WHAT THIS TASK INVOLVES> Below are some records. Write out exactly their lines from the one with "Task: Open the #GlovesOff hashtag link" through the one with "Task: Open the РЕЗУЛЬТАТЫ menu item", and leave the pictures behind.

TASK DATA>
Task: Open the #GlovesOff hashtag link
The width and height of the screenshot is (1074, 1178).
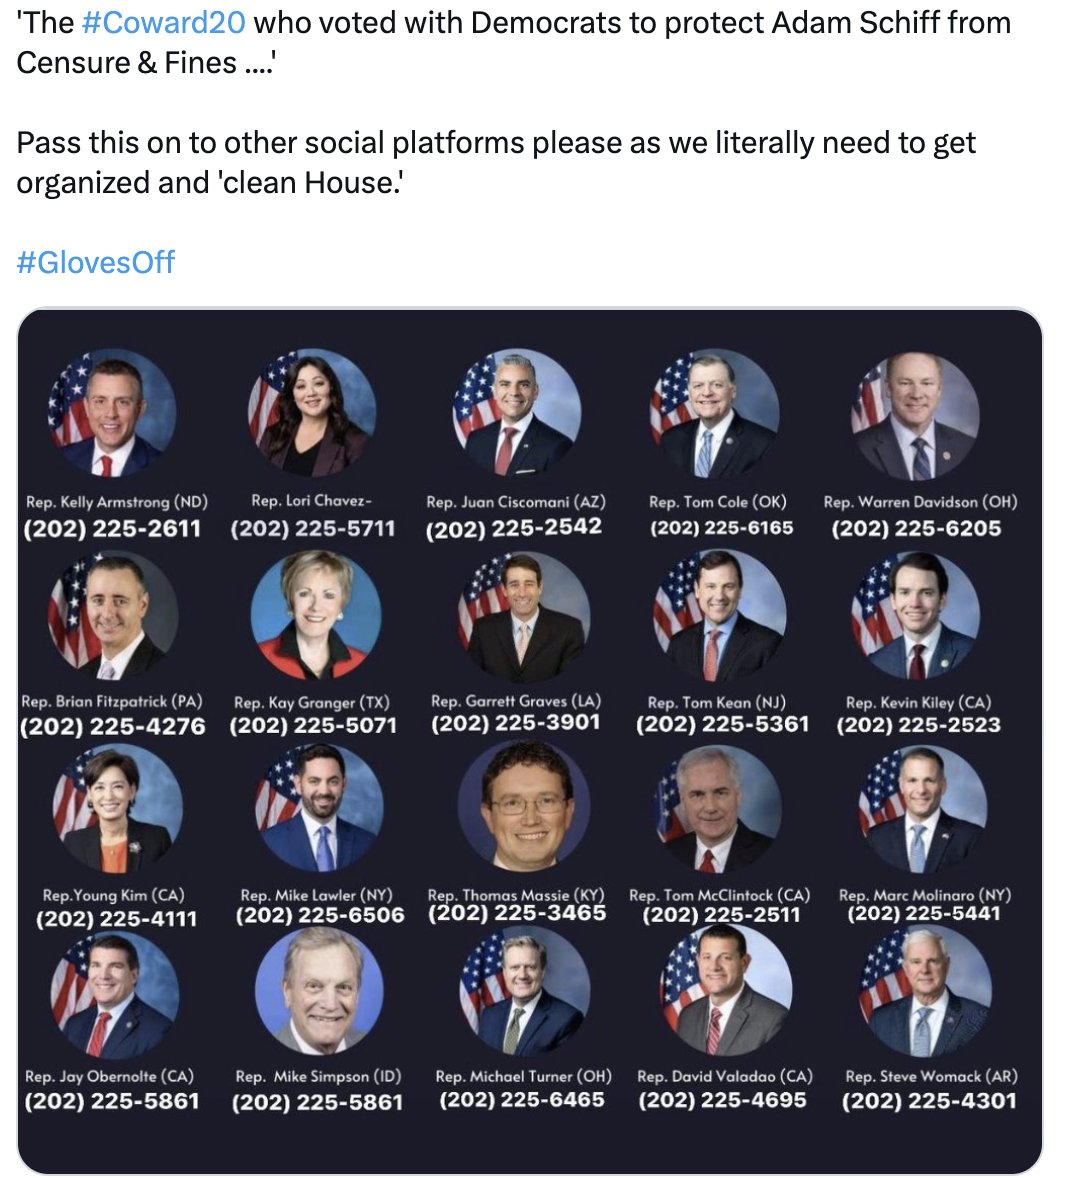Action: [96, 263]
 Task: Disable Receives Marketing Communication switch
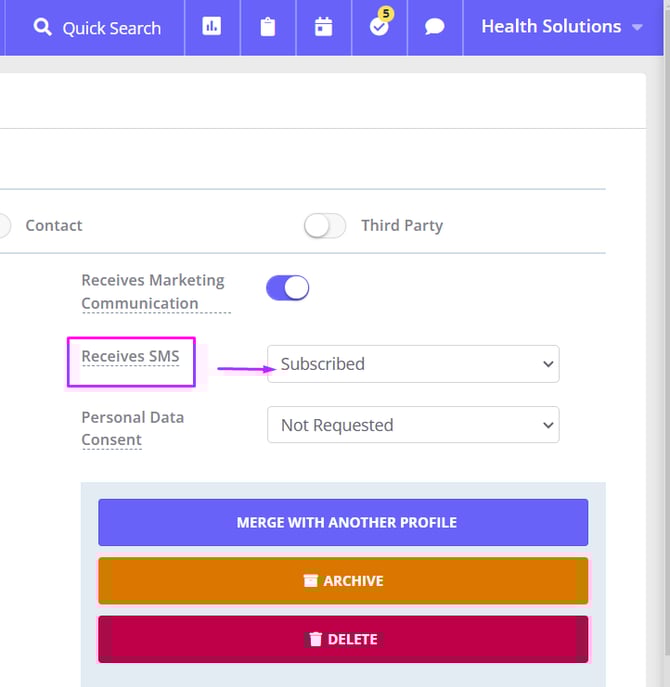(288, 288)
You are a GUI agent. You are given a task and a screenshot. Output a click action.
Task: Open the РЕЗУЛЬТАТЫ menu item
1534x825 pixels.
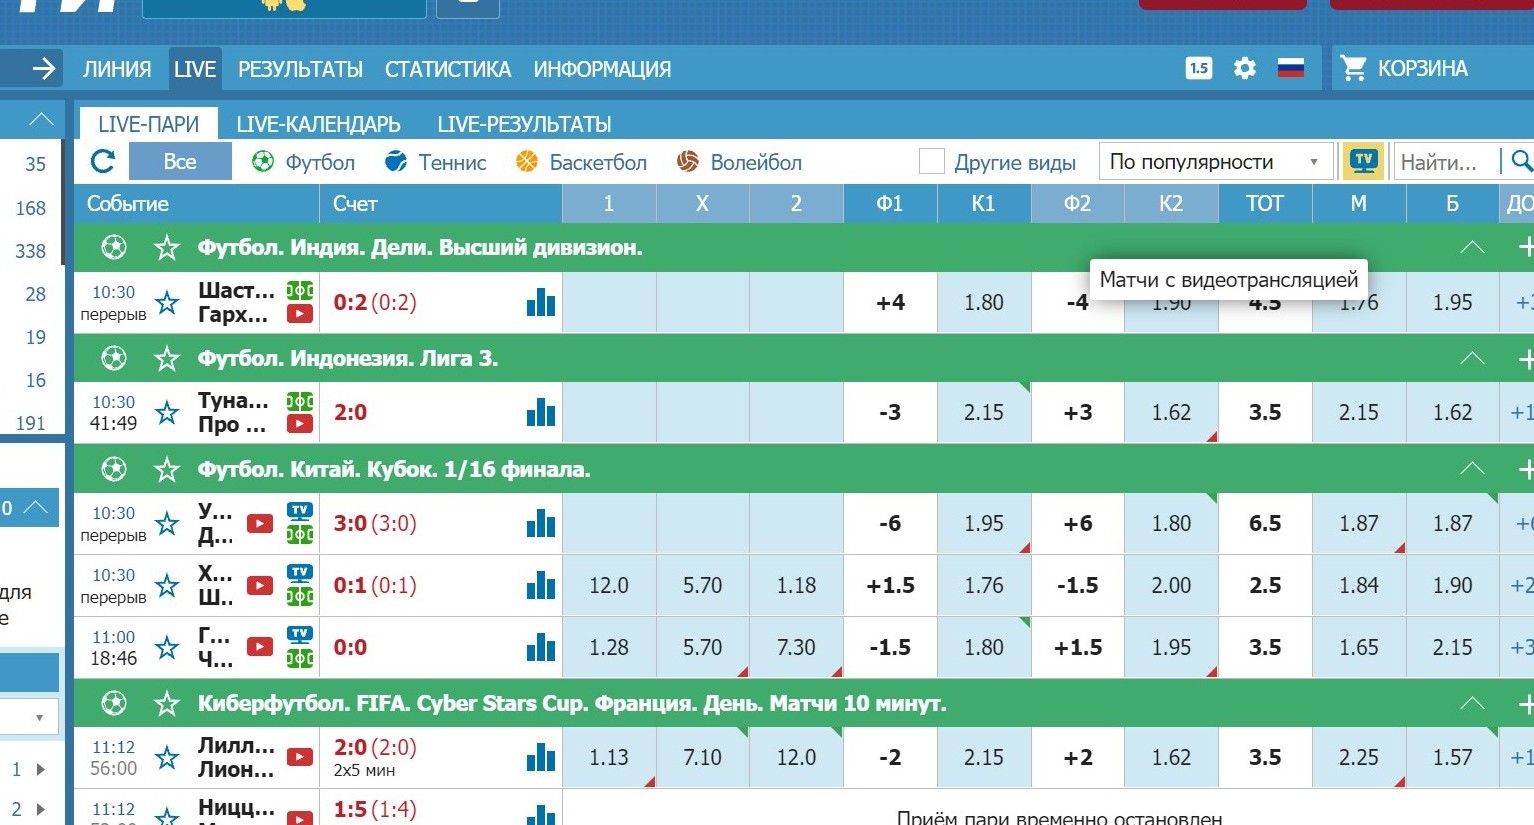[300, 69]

* * *

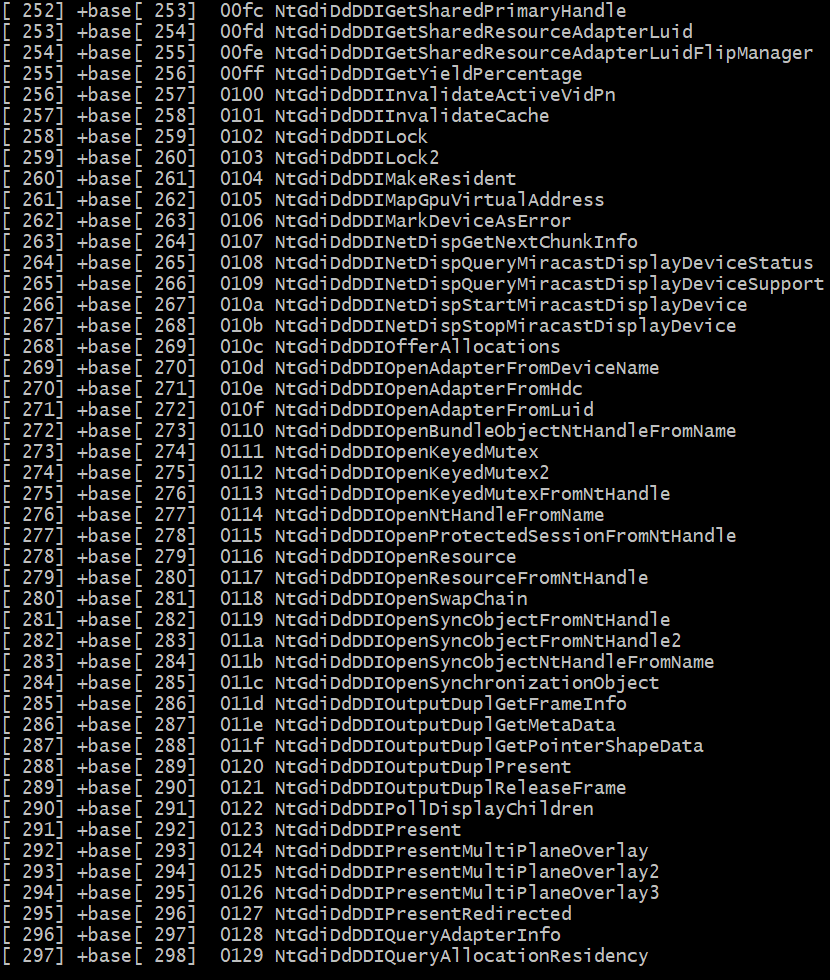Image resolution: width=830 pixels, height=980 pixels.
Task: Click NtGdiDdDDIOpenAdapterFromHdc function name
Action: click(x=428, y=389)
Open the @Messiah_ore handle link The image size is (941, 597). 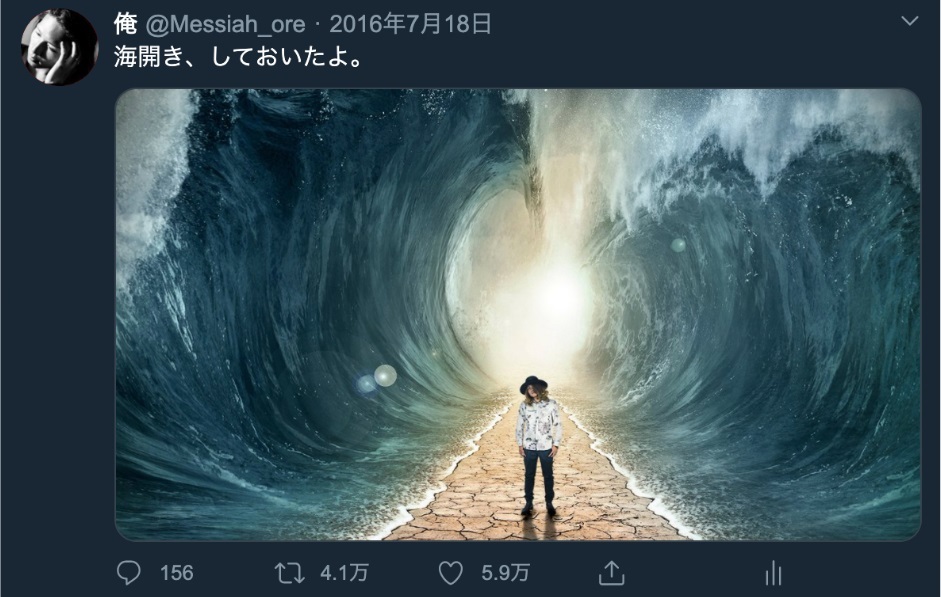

---

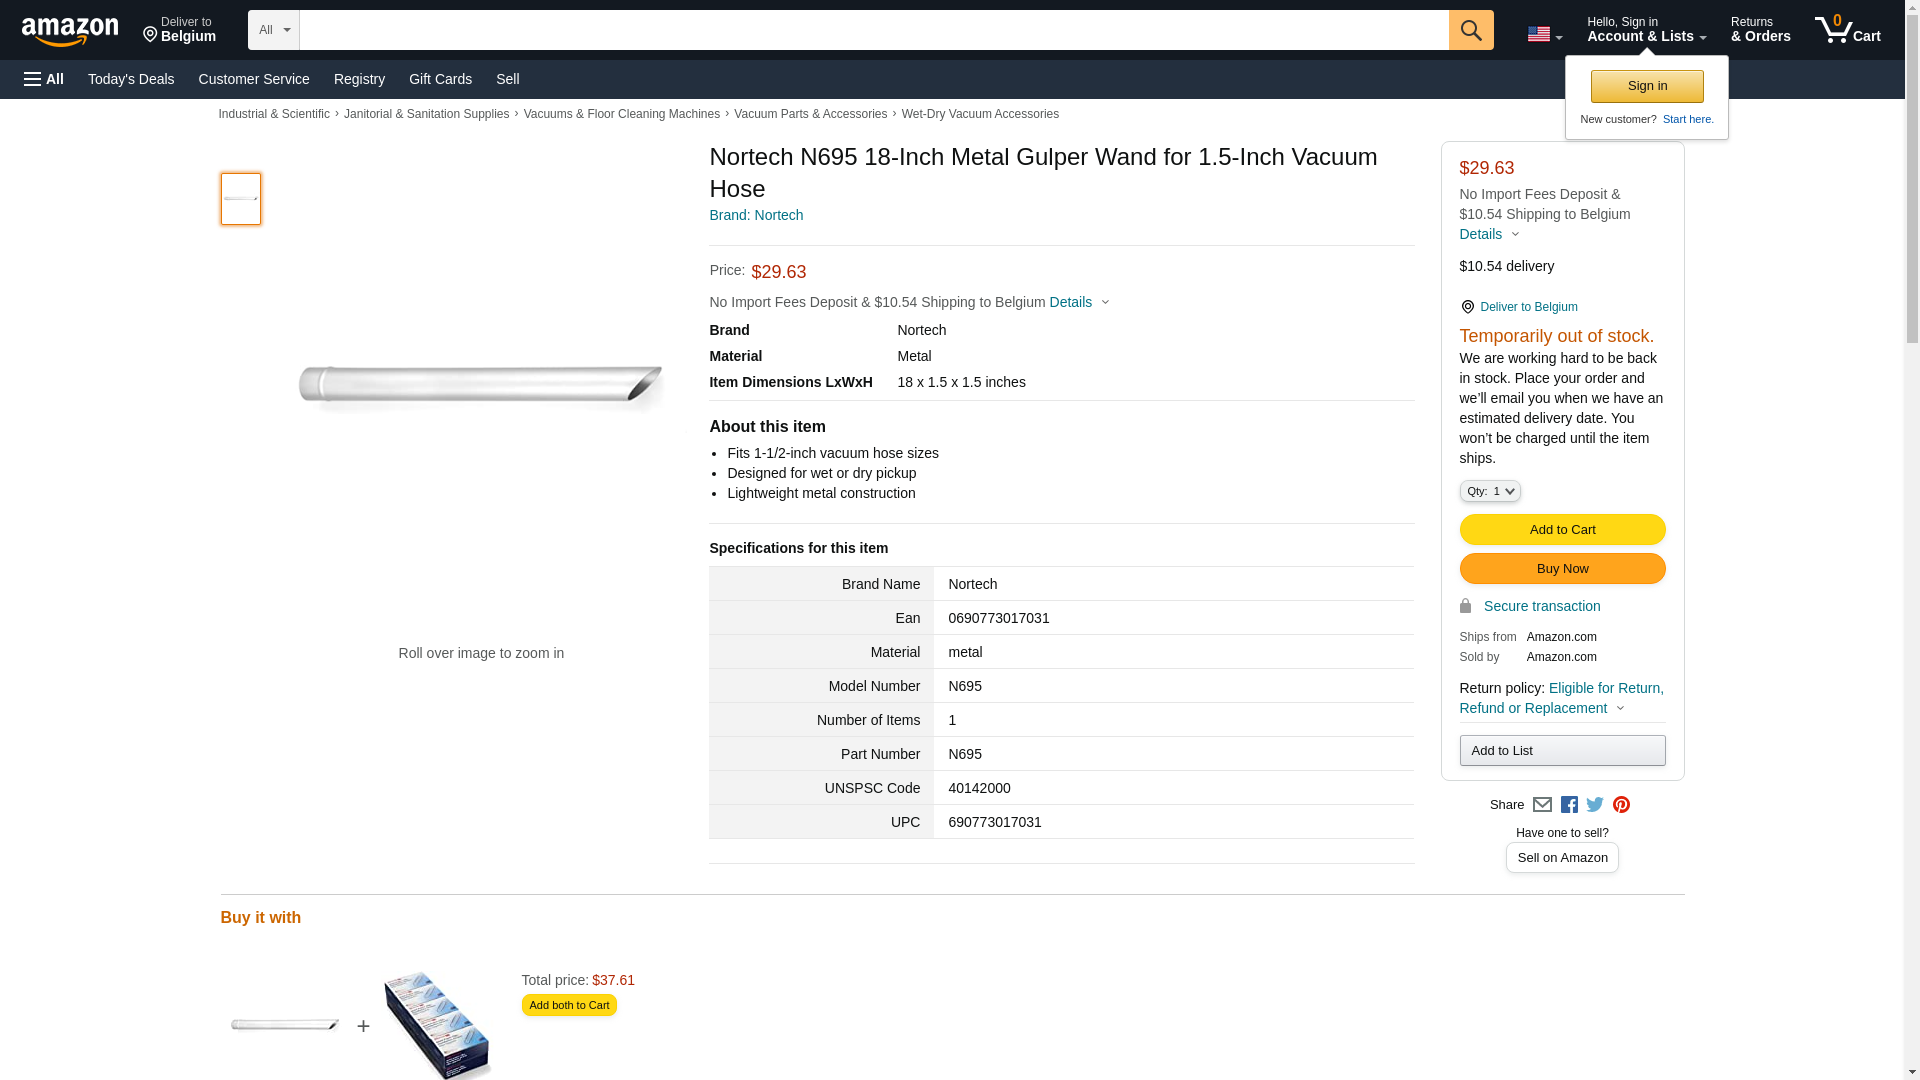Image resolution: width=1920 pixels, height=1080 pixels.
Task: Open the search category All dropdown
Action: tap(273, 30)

FINAL ANSWER>
Task: Open the #GlovesOff hashtag link
The width and height of the screenshot is (1074, 1178).
Action: [96, 263]
 Task: Disable Receives Marketing Communication switch
(288, 288)
You are a GUI agent. You are given a task and a screenshot. Output a click action.
Task: Open the РЕЗУЛЬТАТЫ menu item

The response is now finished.